When Phil moved to Switzerland in 1994 to be with his girlfriend Orianne, I was worried because I didn't want to live there. But in fact it works well, because at least once a month I go to see him. I get picked up at the airport at about 12.30pm by Phil or his assistant, and we have lunch together before getting down to work. Phil then disappears for a few hours to sign photos and various other things like drum sticks or drum skins - he's always said that if he ever found someone forging his signature he would fire them. It's a pretty exhausting day, because I usually return home in the evening. Sometimes I join him on tour; recently I went to work with him in Barcelona, where we worked by the pool, getting sunburnt. Next year he says that we are going to work on his boat on a lake. I can't wait.
Phil is involved with quite a few children's charities and one of the most rewarding parts of my job is organising his meetings with young fans, some of whom have disabilities. He's very gracious with them. Recently he invited 20 of his old primary school friends to a concert, and he's started working again with his old friend Ronnie, with whom he started his first group aged 15.
I get angry when I hear incorrect stories about Phil, because he's such an amiable and easy-going man. He's a bit of a workaholic, but since he's been with Orianne he's started to mellow out. When I ring him I sometimes hear him working on his piano. At the moment he is composing the new Disney soundtrack to Tarzan, and I know not to bother him when he's "Disneying it". Sometimes I won't speak to him for four days; at other times I speak to him throughout the day. I've learnt when to disturb him and when not to. He's a perfectionist and very tidy, quite the opposite of me - when he visits my office he often rearranges my desk.
I miss not seeing him as much as I used to, both because the work tends to pile up, and because we get on so well. We share the same sense of humour; we both love Terry Thomas and Tony Hancock, and I got him the Frank Muir autobiography for Christmas. We are both easy-going, and Phil's not demanding to work for; if anything I'm the demanding one.

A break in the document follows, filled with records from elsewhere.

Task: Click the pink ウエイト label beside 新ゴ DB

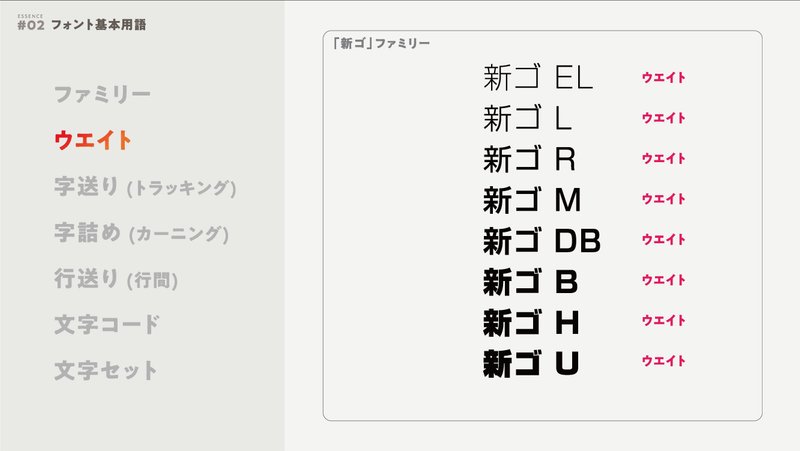Action: pos(663,239)
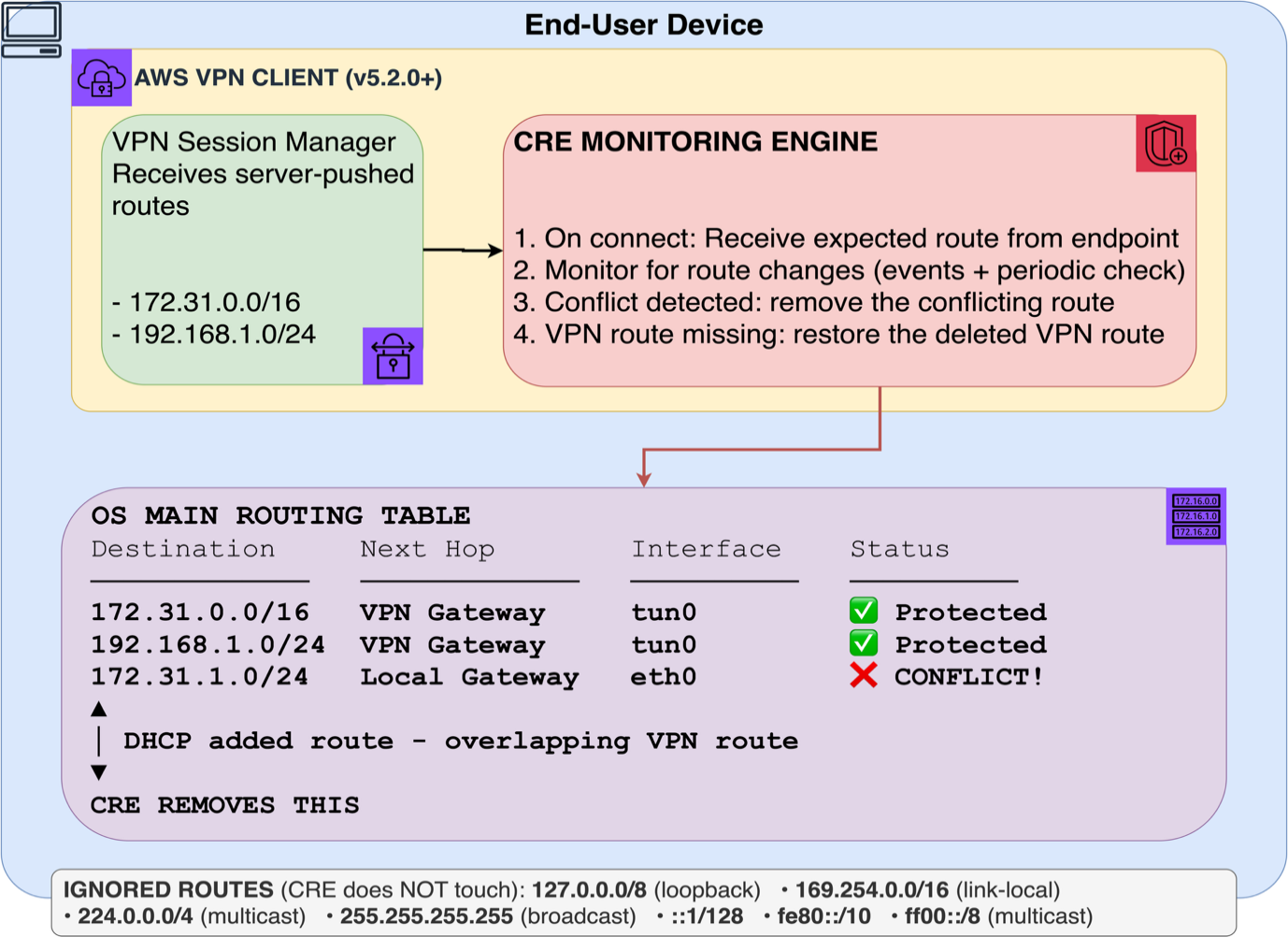This screenshot has height=937, width=1288.
Task: Click the AWS VPN Client cloud icon
Action: point(102,78)
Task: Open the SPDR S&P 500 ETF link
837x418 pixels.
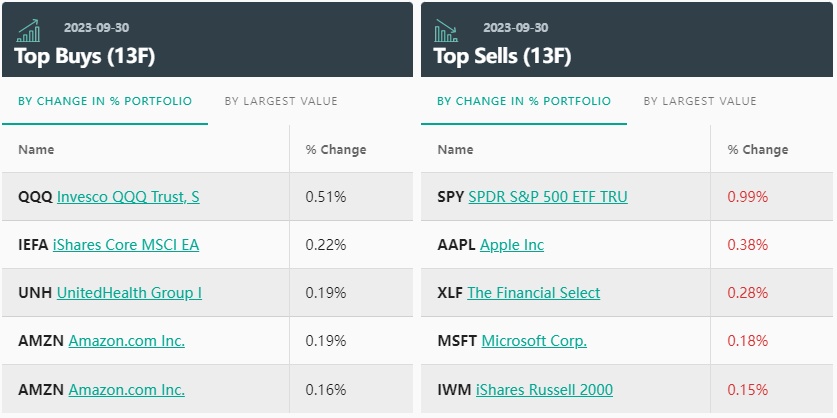Action: tap(548, 197)
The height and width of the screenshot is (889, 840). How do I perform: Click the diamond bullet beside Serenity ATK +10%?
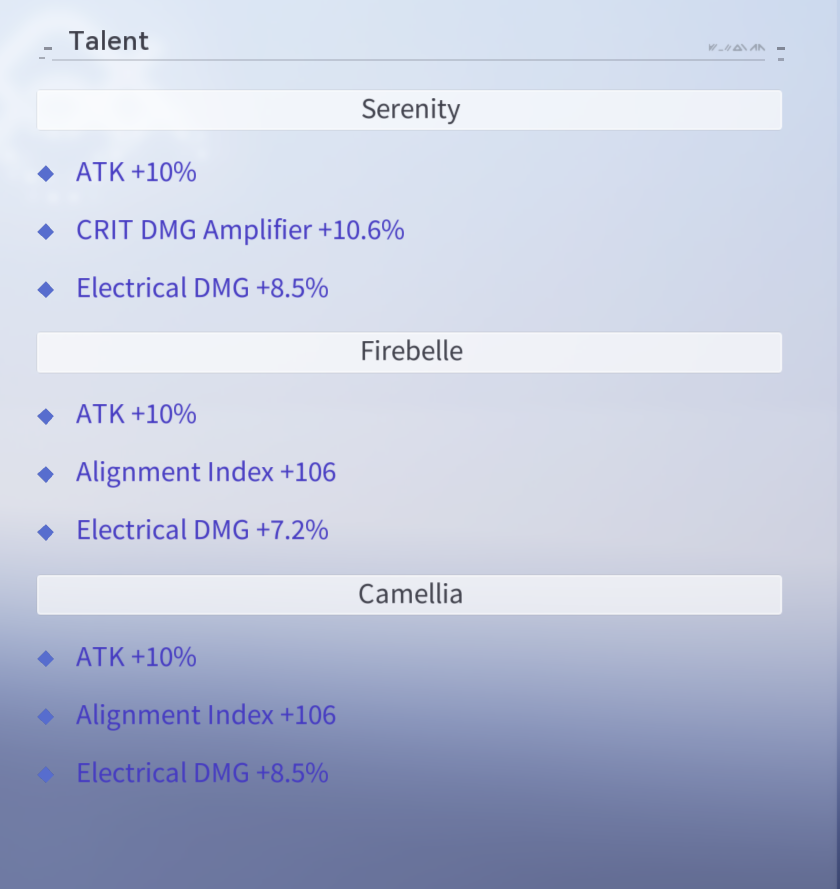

It's not as glamorous a job as people might think; I work from a barn at the bottom of my garden in Surrey. The walls are covered in pictures, some of Phil, but mostly photos and paintings sent in by kids. I would never throw any of it away. I like the fact that Phil is the only person I have to answer to, and that I don't have to deal with office politics, sniping or bitching. I work my own hours, arriving late and staying late, very rock'n'roll, but I don't get lonely and there's always Radio 4 and the cats to keep me company. Having no qualifications, I think I'm lucky to be here. I feel sorry for people who've been to secretarial college and are now in dead-end jobs. But I've known musos for so long that famous people are just part of the job. When I was backstage at the Montserrat concert with Paul McCartney, Sting, Elton, Mark Knopfler, Phil and Eric Clapton, I was aware that many would kill to be in my position, but to me they are just normal people doing their jobs. If you were star-struck you wouldn't get any work done. I have a joke with Phil that he will end up as an old crooner and I will still be working with him then. After all, where do you go from this?